* Task list *
1: In the review of "Good Grief," how long does the play run?
2: Name every performer mentioned in the "Good Grief" review, along with the role each plays.
3: Copy word for word everything in the "Good Grief" review from "Anyanwu also stars" down to "a car accident.".

* Selected extract *

= = =

‘Good Grief’ Theater Review: Ngozi Anyanwu Looks Back With Love and Hip-Hop

Anyanwu stars in her own memory play about the suburban-raised daughter of Nigerian immigrants reflecting on a lost love

good grief
Photo: Carol Rosegg

The promising playwright Ngozi Anyanwu, who made a striking New York debut earlier this year with “The Homecoming Queen,” returns to Off Broadway’s Vineyard Theatre with a memory play called “Good Grief” whose specificity is both its strength and one of its weaknesses.

Anyanwu also stars in the production as Nkechi, the daughter of Nigerian immigrants raised in suburban Bucks County, Pennsylvania, in the late ’90s, as she comes to terms with the sudden death of her childhood friend and young adulthood almost-lover in a car accident.

As played with easy-going charisma by Ian Quinlan, MJ is a light-skinned James Dean type who’s smart but unambitious, a smooth cat compared to the more academically driven Nkechi with her more rough-around-the-edges feline energy.

In a series of nonlinear scenes that span more than a decade, Nkechi tries to overcome her crippling period of mourning for MJ in conversations with various people in her life: her football-loving father (Oberon K.A. Adjepong), her psychiatric-nurse mother (Patrice Johnson Chevannes), her blunt-smoking, malt-liquor-drinking brother (Nnamdi Asomugha) and her high school crush (Hunter Parrish).

Each is uncomprehending of just how stuck Nkechi seems to be over MJ’s death — or why she’s dropped out of medical school and holed up at her parents’ home, seemingly incapable of moving on with her life.

The play doesn’t shed much light on this question — nor does it gather much in the way of narrative momentum over the course of its 100-minute running time. And occasional efforts to elevate the material to the mythic seem like too big a stretch for what amounts to a slight, if well-observed story of loss.

But there is much to admire here, particularly in Anyanwu’s gift for dialogue and for depicting the experience of a second-generation African American growing up in lily-white suburbia when Tupac and Biggie were just as popular as The Incredible Hulk and “The Goonies.” (The snippets of hip-hop classics played on boomboxes, of course, add just the right touch.)

And both as actress and playwright, Anyanwu also has a gift for breaking the fourth wall to reshape her memories — sometimes following reimagined scenes with shorter takes of what “really” happened. Indeed, some lines are repeated verbatim by different characters in subsequent scenes, to further challenge our grip on what might be true.

= = =

* Given records *
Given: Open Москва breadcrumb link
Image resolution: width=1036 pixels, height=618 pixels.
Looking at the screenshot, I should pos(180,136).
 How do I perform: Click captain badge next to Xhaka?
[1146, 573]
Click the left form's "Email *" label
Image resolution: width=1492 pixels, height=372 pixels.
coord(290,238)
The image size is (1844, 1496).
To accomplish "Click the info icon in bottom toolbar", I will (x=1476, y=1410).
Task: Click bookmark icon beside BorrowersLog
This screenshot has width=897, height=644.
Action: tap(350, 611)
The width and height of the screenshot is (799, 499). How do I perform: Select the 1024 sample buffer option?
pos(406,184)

= = =

* Outputs for the tasks *
1: 100 minutes.

2:
- Ngozi Anyanwu: Nkechi
- Ian Quinlan: MJ
- Oberon K.A. Adjepong: Nkechi's football-loving father
- Patrice Johnson Chevannes: Nkechi's psychiatric-nurse mother
- Nnamdi Asomugha: Nkechi's brother
- Hunter Parrish: Nkechi's high school crush

3:
Anyanwu also stars in the production as Nkechi, the daughter of Nigerian immigrants raised in suburban Bucks County, Pennsylvania, in the late ’90s, as she comes to terms with the sudden death of her childhood friend and young adulthood almost-lover in a car accident.